As classes sociais são uma forma que a Economia e Sociologia, em geral, encontraram para categorizar os indivíduos dentro de uma sociedade. Para definir os grupos, são avaliados critérios como renda, escolaridade, ocupação patrimônio e acesso a bens e serviços. As informações são do E-Investidor.
No Brasil, o termo “classe média” começou a ser utilizado de forma mais consistente a partir da década de 1950, em meio ao processo de urbanização e industrialização. Atualmente, o Brasil é dividido em cinco faixas de classe social:
- Classe baixa: indivíduos com pouca ou nenhuma renda, geralmente em situação de vulnerabilidade social;
- Classe média baixa: indivíduos com alguma estabilidade, mas acesso limitado a serviços privados e consumo restrito;
- Classe média: renda suficiente para manter necessidades básicas e consumir bens e serviços não essenciais;
- Classe média alta: padrão de vida mais elevado, maior escolaridade e acesso facilitado a crédito e investimentos;
- Classe alta: grupo com maior concentração de renda — mas geralmente em menor concentração de pessoas —, patrimônio significativo e acesso amplo a bens, serviços e poder de decisão.
Como é possível observar, a classe média é dividida em três, visto que é um grupo que oscila entre as classes mais pobres e as mais ricas da sociedade — costumam ser os principais pequenos empreendedores do país.
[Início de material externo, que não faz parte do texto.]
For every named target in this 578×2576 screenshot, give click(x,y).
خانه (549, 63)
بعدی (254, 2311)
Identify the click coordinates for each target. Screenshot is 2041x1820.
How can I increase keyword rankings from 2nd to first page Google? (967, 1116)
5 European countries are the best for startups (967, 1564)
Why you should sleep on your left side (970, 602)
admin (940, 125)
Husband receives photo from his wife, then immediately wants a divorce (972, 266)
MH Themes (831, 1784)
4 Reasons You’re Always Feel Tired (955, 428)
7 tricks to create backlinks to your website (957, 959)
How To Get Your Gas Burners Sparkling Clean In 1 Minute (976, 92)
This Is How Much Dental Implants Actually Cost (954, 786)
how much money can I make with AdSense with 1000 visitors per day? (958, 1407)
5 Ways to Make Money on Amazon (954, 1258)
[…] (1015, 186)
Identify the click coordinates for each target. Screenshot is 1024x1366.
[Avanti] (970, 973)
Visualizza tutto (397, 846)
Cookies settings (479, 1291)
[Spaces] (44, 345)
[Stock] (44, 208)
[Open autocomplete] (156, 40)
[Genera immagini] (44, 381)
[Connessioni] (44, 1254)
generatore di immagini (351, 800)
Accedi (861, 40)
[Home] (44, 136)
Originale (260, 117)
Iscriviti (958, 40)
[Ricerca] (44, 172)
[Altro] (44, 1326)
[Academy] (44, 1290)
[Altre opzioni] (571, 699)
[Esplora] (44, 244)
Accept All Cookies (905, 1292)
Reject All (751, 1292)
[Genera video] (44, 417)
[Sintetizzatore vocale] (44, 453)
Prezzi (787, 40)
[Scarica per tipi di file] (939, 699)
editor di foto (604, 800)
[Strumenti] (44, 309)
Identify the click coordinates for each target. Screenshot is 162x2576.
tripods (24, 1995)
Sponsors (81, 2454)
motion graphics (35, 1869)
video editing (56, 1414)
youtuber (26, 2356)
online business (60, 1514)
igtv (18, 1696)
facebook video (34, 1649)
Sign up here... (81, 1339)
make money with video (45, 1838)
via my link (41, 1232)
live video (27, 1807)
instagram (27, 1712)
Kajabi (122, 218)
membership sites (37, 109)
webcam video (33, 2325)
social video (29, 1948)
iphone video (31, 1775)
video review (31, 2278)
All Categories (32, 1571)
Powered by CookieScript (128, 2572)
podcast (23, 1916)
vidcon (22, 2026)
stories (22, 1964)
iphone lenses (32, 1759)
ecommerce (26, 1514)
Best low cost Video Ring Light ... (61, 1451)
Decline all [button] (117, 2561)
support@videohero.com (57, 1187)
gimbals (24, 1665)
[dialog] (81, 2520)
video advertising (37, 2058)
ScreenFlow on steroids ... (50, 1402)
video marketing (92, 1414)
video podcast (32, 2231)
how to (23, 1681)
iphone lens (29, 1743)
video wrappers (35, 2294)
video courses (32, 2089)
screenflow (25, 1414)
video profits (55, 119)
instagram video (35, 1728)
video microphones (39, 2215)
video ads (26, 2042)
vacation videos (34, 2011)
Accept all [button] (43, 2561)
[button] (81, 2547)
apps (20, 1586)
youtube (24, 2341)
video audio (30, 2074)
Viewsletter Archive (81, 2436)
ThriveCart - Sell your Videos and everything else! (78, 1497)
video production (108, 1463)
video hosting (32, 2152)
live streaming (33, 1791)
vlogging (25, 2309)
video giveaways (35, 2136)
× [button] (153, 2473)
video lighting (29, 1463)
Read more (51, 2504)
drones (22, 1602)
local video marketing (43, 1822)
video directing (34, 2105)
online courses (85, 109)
O que faz a diferença não é somente a renda, mas a localização e acesso a oportunidades de estudo e trabalho, bem como acesso a saúde e lazer.
Moradia própria, plano de saúde, educação particular e viagens ocasionais são alguns dos elementos que compõem o estilo de vida desse grupo.
O grande risco da classe média é a sensibilidade a fatores econômicos. Por exemplo, um aumento da inflação pode, ao mesmo tempo, prejudicar a sobrevivência de classes baixas, praticamente não afetar a classe alta, mas apertar o bolso da classe média, que vai precisar fazer a conta e diminuir alguns gastos para fechar o mês no azul.
Por esse motivo, a classe média é a mais suscetível a outros fatores como o desemprego e ajuste da carga tributária, o que pode contribuir para um aumento repentino dos inadimplentes no país.
Quem faz parte da classe média no Brasil?
Ainda segundo o E-Investidor, esse grupo é caracterizado por conseguir consumir, economizar e até mesmo investir. No entanto, em muitos casos a classe média está no limite do orçamento, o que prejudica a estabilidade financeira em casos de emergência, comprometendo rapidamente o padrão de vida.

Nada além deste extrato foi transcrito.